Connecticut State Police leaders say they continue to investigate whether state troopers falsified traffic stop data.
That follows an audit that determined that hundreds of troopers may have fabricated thousands of records concerning the race of motorists, skewing racial data. That audit has also triggered state and federal investigations.
State Police is cooperating with auditors, CSP Colonel Stavros Mellekas said Thursday at an advisory board meeting for the Connecticut Racial Profiling Prohibition Project.
“The most important one I thought was the annual audit, which we are … willing to submit to and obviously we want to get it right,” he said. “Whatever we have to go over, we will do that to get it right.”

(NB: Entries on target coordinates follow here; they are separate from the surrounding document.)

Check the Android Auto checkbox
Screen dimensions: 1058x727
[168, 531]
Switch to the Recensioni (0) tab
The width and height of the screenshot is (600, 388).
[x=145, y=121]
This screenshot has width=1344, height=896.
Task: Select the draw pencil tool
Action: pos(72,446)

Mellekas’ comments came one day after the Connecticut State Police Union criticized the media, the auditors, and state police leadership for “twisting facts.” The union says troopers have been unfairly maligned in the press and that top brass doesn’t have their backs. The union says they have no confidence in State Police leaders, and that news coverage of the audit has led to threats against troopers.

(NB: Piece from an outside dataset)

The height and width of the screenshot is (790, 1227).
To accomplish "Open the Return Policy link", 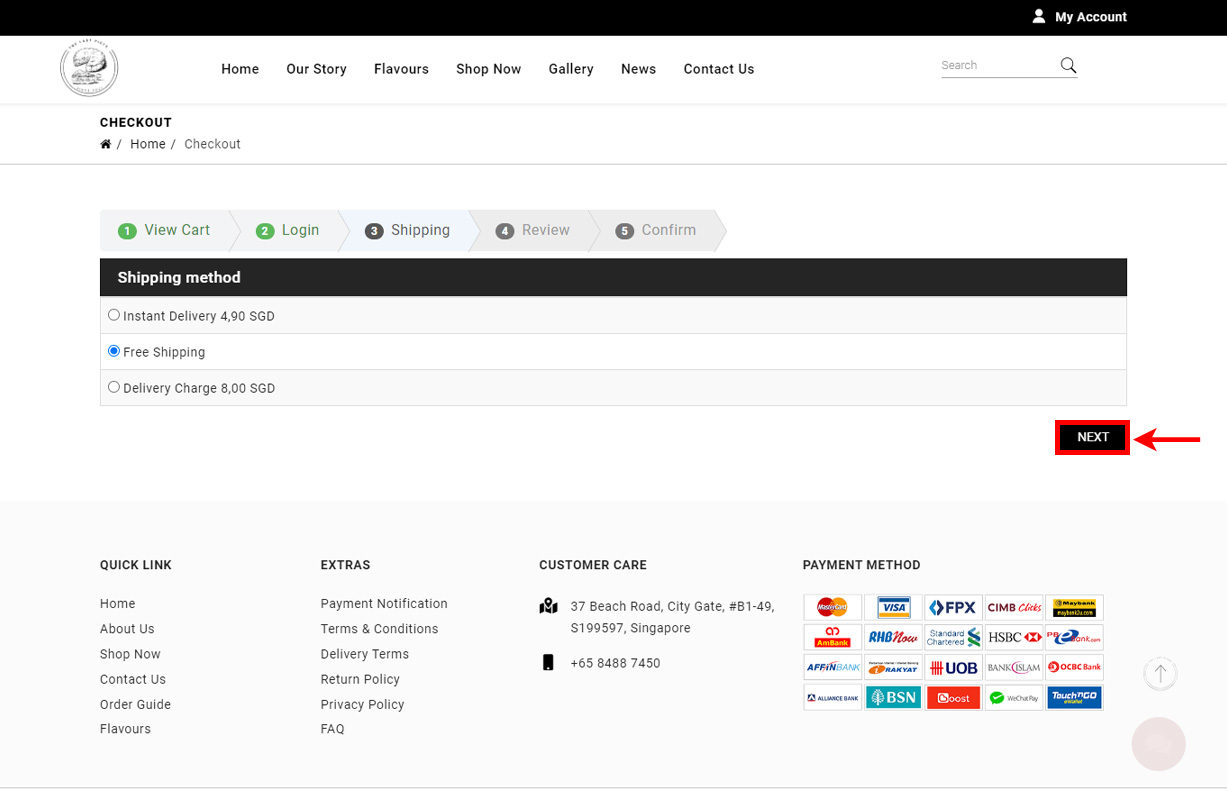I will 360,679.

CSP confirmed the union’s claim that 26 troopers implicated have so far been cleared in the internal investigation.
While the union claims the audit team and State Police leaders are rushing to judgment, auditor James Fazzalaro said the team is in some cases exonerating troopers with the help of CSP.
“New issues or problems come up that we sit down and discuss with them that we might not have even been aware of,” Fazzalaro said during Thursday’s meeting.